ただ愛されたいだけなのに


「斎藤さんは接客業をしてきたとね。笑顔は大事ですよね。同僚や上司なんかにも——」
 お決まりの先生のコメントが始まった。
「お客さんから差し入れを貰ったと。ちなみに何の接客業ですか?」
 ゲゲッ。「飲食店です」
「何をもらったか聞いてもいいですか?」
 そうそう、このいたずらっぽい笑顔。ここに惹かれたんだよね。
「お菓子とかです」
 確かチロルチョコだったかしら。

「お客さんがフレンドリーに接してくれたり、お菓子をくれたりするのは、斉藤さんのキャラクターもあるんでしょうね。お客さんからすると、斎藤さんのキャラクターはとてもありがたい存在なんだと思います。無愛想な店員には注文もしづらいですもんね」

 なんだかすっごく美化されちゃってるけど、悪くない。一ヶ月前のわたしなら心の中で叫んでるところだわ。

 スピーチを乗り越えたら今日は終わり。授業は上の空で大丈夫。ううん、時々は分からないフリをしておかなきゃ先生に当てられちゃう。

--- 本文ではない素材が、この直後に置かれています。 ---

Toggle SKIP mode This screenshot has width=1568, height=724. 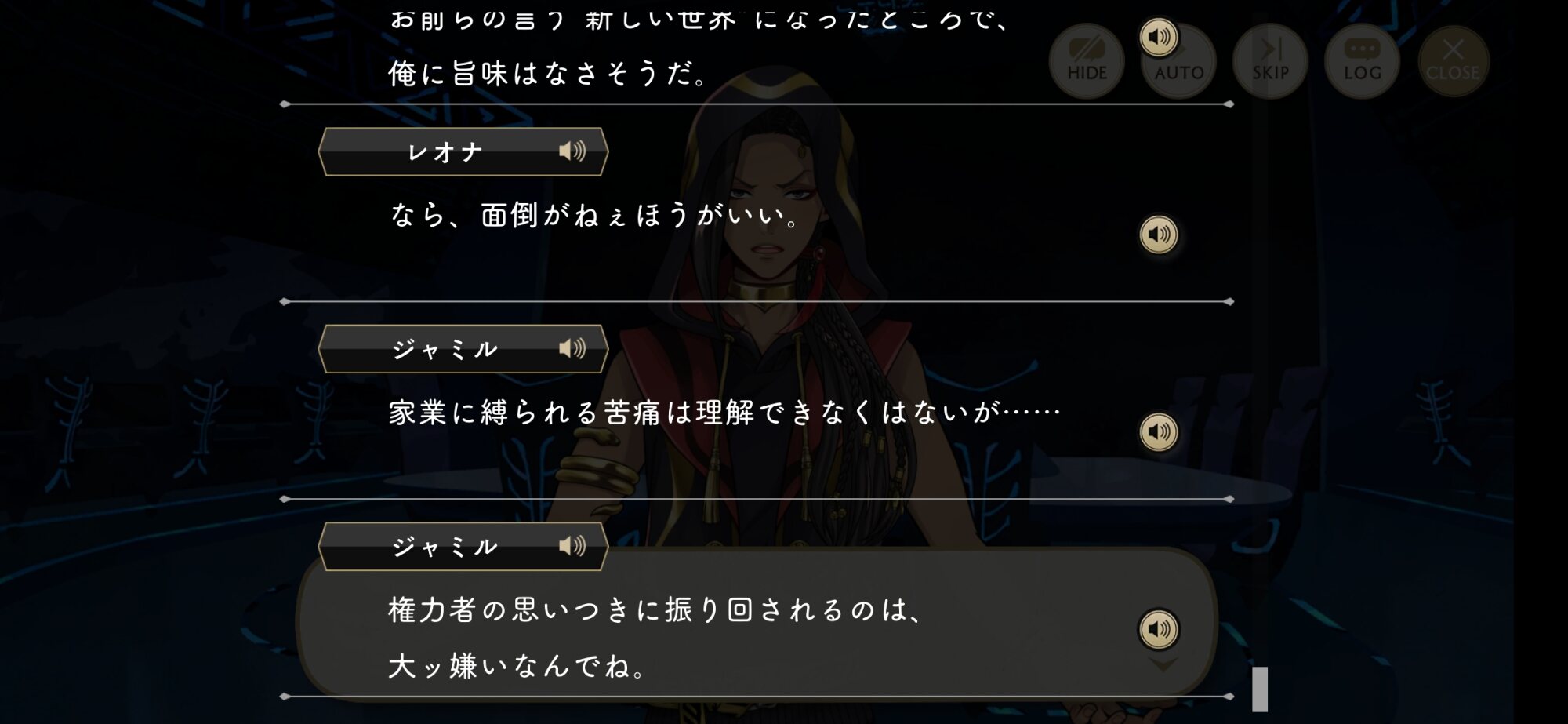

 それより、美容師はどうなったの? 一向にメールが来ない。もしかして、わたしから来るのを待ってるとか? 美容室の前を通って駅に行くのは気まずくて、お昼は駐車場で過ごした。風はよけられるけれど、影になってて寒いしガス臭くて最悪な場所だ。午後の授業でもメールを待ったけれど、来る気配無し。

 モテるだなんて勘違いした自分が恥ずかしい。モテるどころか、完全にからかわれた。あんなイケメンが、わたしを気に入るわけないんだもん。